Wednesday, January 11, 2006

Not A River In Egypt

The Corps of Engineers looks to be in full cover-up mode in response further revelations of the levee system. Weak soils have been the center of debate in the investigation. At the 17th Street Canal breach, a layer of peat beneath the broken wall is the prime suspect and heaving soils below the London Avenue Canal is primarily suspected. No one is supprised to find out that that is the main reason for the failures at MR-GO.

While other levee systems failed during the storm at specific weak spots, much of the Gulf Outlet levee simply disintegrated under the impact of Katrina's storm surge and waves, a clear indication it was built of weak materials, probably loose organic soils from nearby marshes, investigators said.

But the Corps thinks that nothing went wrong.

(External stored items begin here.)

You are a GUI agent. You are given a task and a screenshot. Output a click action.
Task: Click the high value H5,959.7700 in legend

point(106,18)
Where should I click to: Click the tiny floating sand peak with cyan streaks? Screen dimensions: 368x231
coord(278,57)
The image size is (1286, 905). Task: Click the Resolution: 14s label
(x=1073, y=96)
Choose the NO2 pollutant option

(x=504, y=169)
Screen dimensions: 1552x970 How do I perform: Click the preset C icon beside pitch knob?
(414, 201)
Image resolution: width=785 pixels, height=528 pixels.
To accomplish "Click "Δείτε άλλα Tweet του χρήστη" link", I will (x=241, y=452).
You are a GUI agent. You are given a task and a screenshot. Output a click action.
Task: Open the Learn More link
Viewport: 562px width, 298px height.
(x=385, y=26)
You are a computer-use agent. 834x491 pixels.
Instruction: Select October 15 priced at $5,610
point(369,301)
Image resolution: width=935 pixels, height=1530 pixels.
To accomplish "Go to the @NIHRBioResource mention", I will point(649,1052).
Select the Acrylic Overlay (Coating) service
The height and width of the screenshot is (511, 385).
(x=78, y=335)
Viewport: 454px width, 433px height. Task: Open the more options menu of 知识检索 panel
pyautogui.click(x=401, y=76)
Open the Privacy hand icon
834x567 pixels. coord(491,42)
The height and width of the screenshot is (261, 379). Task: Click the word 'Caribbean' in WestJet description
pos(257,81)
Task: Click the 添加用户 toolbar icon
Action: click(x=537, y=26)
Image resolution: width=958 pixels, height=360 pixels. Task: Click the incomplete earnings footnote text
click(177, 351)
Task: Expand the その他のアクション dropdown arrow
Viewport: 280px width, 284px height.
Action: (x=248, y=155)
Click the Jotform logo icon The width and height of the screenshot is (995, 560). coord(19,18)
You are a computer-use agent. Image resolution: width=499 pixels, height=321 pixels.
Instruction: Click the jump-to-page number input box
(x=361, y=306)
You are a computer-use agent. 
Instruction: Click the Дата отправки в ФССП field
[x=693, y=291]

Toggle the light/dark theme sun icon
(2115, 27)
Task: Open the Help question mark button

The corps said no problem exists. Project supervisor Kevin Wagner, who will guide investigators on an inspection of the area today, said on-site personnel are carefully monitoring material being used from the adjacent borrow holes in the marsh, separating strong clays from weaker organic soils, just as corps officials in Washington said. He said an outside inspector is working with a corps staff inspector each day, backed up by the corps' on-site supervisors and periodic visits from project's engineering design firm, Waldemar S. Nelson Co. of New Orleans, and soil investigators Eustis Engineering of Metairie. Those are backed up by the periodic lab tests, Wagner said.

That's like the proverbial doctor saying the the operation was a success but the patient died only in this case, the doctor thinks the patient is still breathing.